Dataset entries:

════

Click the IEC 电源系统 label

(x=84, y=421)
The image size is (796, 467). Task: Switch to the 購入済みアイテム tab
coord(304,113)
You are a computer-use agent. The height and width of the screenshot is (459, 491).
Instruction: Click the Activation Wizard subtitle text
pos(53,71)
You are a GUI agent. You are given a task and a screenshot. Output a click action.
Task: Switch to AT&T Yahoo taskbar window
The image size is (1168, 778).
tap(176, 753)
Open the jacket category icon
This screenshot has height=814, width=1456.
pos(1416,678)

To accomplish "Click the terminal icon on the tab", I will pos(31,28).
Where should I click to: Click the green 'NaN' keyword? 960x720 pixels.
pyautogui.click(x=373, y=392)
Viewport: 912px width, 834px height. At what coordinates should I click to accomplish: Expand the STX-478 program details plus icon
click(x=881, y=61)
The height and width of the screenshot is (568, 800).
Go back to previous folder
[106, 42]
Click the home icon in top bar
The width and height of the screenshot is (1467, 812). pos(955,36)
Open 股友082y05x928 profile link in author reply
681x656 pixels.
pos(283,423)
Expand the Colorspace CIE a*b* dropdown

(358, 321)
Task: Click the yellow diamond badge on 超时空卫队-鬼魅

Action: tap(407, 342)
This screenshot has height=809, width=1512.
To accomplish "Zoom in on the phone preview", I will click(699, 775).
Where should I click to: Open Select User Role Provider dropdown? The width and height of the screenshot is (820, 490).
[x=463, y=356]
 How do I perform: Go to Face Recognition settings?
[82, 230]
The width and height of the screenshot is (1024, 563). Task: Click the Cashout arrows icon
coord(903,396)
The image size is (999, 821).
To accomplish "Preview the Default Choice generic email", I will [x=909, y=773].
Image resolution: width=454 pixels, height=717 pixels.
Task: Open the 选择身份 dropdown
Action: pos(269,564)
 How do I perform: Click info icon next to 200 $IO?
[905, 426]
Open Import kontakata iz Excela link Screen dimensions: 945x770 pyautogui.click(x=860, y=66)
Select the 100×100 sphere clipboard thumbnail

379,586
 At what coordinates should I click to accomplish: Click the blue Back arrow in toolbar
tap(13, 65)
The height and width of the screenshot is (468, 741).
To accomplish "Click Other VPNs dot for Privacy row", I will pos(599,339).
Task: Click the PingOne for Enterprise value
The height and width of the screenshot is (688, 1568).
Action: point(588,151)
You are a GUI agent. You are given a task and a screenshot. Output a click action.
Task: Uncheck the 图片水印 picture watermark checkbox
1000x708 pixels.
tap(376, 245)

════

**Exercise**
Give back all the records exactly as they stand.

**Your solution**
Click the IEC 电源系统 label

(x=84, y=421)
The image size is (796, 467). Task: Switch to the 購入済みアイテム tab
coord(304,113)
You are a computer-use agent. The height and width of the screenshot is (459, 491).
Instruction: Click the Activation Wizard subtitle text
pos(53,71)
You are a GUI agent. You are given a task and a screenshot. Output a click action.
Task: Switch to AT&T Yahoo taskbar window
The image size is (1168, 778).
tap(176, 753)
Open the jacket category icon
This screenshot has height=814, width=1456.
pos(1416,678)

To accomplish "Click the terminal icon on the tab", I will pos(31,28).
Where should I click to: Click the green 'NaN' keyword? 960x720 pixels.
pyautogui.click(x=373, y=392)
Viewport: 912px width, 834px height. At what coordinates should I click to accomplish: Expand the STX-478 program details plus icon
click(x=881, y=61)
The height and width of the screenshot is (568, 800).
Go back to previous folder
[106, 42]
Click the home icon in top bar
The width and height of the screenshot is (1467, 812). pos(955,36)
Open 股友082y05x928 profile link in author reply
681x656 pixels.
pos(283,423)
Expand the Colorspace CIE a*b* dropdown

(358, 321)
Task: Click the yellow diamond badge on 超时空卫队-鬼魅

Action: tap(407, 342)
This screenshot has height=809, width=1512.
To accomplish "Zoom in on the phone preview", I will click(699, 775).
Where should I click to: Open Select User Role Provider dropdown? The width and height of the screenshot is (820, 490).
[x=463, y=356]
 How do I perform: Go to Face Recognition settings?
[82, 230]
The width and height of the screenshot is (1024, 563). Task: Click the Cashout arrows icon
coord(903,396)
The image size is (999, 821).
To accomplish "Preview the Default Choice generic email", I will [x=909, y=773].
Image resolution: width=454 pixels, height=717 pixels.
Task: Open the 选择身份 dropdown
Action: pos(269,564)
 How do I perform: Click info icon next to 200 $IO?
[905, 426]
Open Import kontakata iz Excela link Screen dimensions: 945x770 pyautogui.click(x=860, y=66)
Select the 100×100 sphere clipboard thumbnail

379,586
 At what coordinates should I click to accomplish: Click the blue Back arrow in toolbar
tap(13, 65)
The height and width of the screenshot is (468, 741).
To accomplish "Click Other VPNs dot for Privacy row", I will pos(599,339).
Task: Click the PingOne for Enterprise value
The height and width of the screenshot is (688, 1568).
Action: point(588,151)
You are a GUI agent. You are given a task and a screenshot. Output a click action.
Task: Uncheck the 图片水印 picture watermark checkbox
1000x708 pixels.
tap(376, 245)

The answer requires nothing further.